Le Labour Exchange, où travaillait Ian Curtis (Macclesfield)
Photo: Alexandre Demers
Tout près des délimitations de Manchester se situe Macclesfield, une petite municipalité où Ian Curtis et Stephen Morris habitaient. Le leader du groupe travaillait le jour et offrait des concerts le soir. C’est dans ce bureau d’insertion sociale pour personnes infirmes que Ian agissait à titre d’assistant aux personnes dans le besoin. N’étant pas particulièrement passionné par ce boulot, il rêvassait souvent durant ses heures de travail. Il arrivait souvent épuisé à cause des concerts qu’il donnait la veille. Les murs de cet édifice ont été témoins de quelques étincelles créatrices. Un après-midi, Ian Curtis a fait la rencontre d’une jeune femme atteinte d’épilepsie, un trouble qu’il allait lui-même développer un peu plus tard. Celle-ci a fait une crise devant ses yeux impuissants. Troublé par ce qu’il avait vu dans la journée, Curtis a ensuite sorti son cahier de paroles et a écrit les paroles de She’s Lost Control.
L’appartement de Ian et Debbie (77 Barton street, Macclesfield)
Photo: Alexandre Demers
Situé à deux minutes de marche du bureau où il travaillait de jour, Ian Curtis, sa femme Deborah et leur jeune fille Natalie partageaient un appartement sur Barton Street où ils menaient leur vie de famille. Ils y ont passé des moments heureux et d’autres plus sombres.
Derrière le succès grandissant de son groupe, Curtis était hanté par ses troubles épileptiques, les effets secondaires de sa médication (qui l’a plongé dans une profonde dépression) et un mariage malheureux dans lequel il était en constante guerre contre lui-même. Il était secrètement très triste et sa médication affectait son jugement. C’est entre les murs de cet appartement que Ian Curtis a pris la décision de mettre tragiquement fin à ses jours. Il avait 23 ans. Le lendemain, Joy Division devait traverser l’Atlantique pour ses premiers concerts en sol américain.
Le cimetière de Macclesfield
Photo: Alexandre Demers
Tragiquement décédé le 18 mai 1980, Ian Curtis a été incinéré tout près de chez-lui, à Macclesfield. Sa mort aura laissé un grand vide non seulement dans les vies de sa famille, ses amis et les membres de son groupe, mais aussi dans la vie de son large bassin de fans autour du monde. Sa pierre commémorative a été placée au cimetière de Macclesfield, où les gens peuvent aller se recueillir et lui rendre hommage. Sur sa pierre, les paroles qu’il a lui-même écrites ont été inscrites en sa mémoire et en référence à un des plus grands succès du groupe, Love Will Tear Us Appart. Le gardien du cimetière affirme devoir constamment entretenir la pierre puisque des fans viennent y déposer des dizaines de fleurs et autres items à chaque jour pour honorer la mémoire du chanteur. Des milliers de fans autour du globe se déplacent chaque année pour présenter leurs respects au légendaire poète.

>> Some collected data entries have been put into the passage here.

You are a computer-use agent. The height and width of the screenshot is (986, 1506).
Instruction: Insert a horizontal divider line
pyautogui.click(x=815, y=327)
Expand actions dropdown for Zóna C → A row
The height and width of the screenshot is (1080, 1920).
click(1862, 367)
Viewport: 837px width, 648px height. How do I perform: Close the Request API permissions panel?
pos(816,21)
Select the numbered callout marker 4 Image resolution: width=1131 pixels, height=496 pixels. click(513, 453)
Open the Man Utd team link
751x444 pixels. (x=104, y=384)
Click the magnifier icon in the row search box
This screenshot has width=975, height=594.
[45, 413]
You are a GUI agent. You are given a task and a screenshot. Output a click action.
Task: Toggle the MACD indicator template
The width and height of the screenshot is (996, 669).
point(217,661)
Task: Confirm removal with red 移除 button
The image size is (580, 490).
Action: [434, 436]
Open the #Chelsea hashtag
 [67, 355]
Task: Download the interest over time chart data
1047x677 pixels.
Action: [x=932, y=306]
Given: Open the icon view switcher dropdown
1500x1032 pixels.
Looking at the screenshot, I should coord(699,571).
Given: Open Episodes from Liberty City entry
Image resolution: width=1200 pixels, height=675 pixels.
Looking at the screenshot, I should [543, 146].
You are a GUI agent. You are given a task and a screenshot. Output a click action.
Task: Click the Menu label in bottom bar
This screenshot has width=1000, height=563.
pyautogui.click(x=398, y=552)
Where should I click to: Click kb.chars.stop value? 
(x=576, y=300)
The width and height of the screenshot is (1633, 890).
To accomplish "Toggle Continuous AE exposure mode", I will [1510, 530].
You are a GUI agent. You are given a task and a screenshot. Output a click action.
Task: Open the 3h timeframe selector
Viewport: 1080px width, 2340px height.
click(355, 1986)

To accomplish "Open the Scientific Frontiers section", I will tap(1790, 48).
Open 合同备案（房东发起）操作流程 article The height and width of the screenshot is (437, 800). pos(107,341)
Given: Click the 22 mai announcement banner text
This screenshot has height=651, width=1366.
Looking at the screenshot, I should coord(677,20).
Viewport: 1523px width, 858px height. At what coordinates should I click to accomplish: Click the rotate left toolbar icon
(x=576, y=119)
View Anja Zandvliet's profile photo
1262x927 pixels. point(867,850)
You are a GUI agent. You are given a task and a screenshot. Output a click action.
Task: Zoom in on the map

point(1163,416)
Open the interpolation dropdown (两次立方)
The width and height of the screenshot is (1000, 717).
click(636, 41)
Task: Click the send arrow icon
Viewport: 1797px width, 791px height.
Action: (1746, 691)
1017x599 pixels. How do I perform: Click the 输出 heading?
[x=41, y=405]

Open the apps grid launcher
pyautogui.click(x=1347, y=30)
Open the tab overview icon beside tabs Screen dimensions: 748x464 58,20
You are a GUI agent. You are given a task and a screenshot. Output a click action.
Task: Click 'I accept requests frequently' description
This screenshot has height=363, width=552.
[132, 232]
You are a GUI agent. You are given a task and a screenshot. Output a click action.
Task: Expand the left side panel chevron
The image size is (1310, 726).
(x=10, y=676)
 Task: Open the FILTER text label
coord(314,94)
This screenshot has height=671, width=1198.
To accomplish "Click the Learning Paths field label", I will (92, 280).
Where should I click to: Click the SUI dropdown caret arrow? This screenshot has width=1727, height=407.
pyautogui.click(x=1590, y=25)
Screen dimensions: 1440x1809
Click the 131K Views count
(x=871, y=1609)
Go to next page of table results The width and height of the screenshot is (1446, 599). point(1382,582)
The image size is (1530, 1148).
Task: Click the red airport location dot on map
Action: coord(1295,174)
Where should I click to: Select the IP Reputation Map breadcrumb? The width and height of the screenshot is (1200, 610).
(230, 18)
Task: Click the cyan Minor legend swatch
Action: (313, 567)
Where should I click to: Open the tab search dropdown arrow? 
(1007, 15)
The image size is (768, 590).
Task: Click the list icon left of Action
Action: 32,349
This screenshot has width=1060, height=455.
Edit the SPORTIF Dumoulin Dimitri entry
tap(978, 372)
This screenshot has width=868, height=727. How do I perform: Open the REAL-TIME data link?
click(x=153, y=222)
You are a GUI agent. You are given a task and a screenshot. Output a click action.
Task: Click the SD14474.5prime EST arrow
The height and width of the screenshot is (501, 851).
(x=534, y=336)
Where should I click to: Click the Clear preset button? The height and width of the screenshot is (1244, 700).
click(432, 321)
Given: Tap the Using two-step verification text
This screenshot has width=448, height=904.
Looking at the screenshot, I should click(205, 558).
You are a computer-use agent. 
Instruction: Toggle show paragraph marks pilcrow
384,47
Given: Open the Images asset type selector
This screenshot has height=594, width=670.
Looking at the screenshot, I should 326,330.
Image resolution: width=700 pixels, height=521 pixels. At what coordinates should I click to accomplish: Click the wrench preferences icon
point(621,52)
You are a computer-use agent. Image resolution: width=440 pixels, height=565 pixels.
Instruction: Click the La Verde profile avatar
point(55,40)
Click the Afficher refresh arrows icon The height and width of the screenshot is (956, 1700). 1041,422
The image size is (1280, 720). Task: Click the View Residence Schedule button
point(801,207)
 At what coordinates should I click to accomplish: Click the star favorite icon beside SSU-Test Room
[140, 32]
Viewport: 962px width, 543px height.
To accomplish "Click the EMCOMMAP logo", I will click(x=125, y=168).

Plusieurs décennies après la dissolution tragique du groupe, l’héritage de Joy Division est encore bien présent dans la culture musicale. Ayant été les pionniers du mouvement post-punk, ils ont défini le son et le style d’un genre musical qui a influencé une vaste variété de groupes à travers le monde. En seulement quatre années d’existence, ils ont légué un des héritages les plus forts et influents de la culture britannique. Leurs chansons sont encore très présentes dans le circuit indépendant et les nouvelles générations se plaisent à découvrir le bagage musical de la troupe de Ian Curtis.
Peu après la fin de Joy Division, les membres survivants se sont serrés les coudes et ont ensuite formé un nouveau groupe qui allait porter le nom New Order. Constamment confrontés au passé, ils ont expérimenté avec les synthétiseurs et ont créé un son qui leur était propre. Ce son allait révolutionner la scène new wave et synthpop des années 1980. Malgré l’adversité, ils ont su savourer le fruit de leurs succès en gardant une place nostalgique et émotionnelle pour Joy Division dans leurs esprits.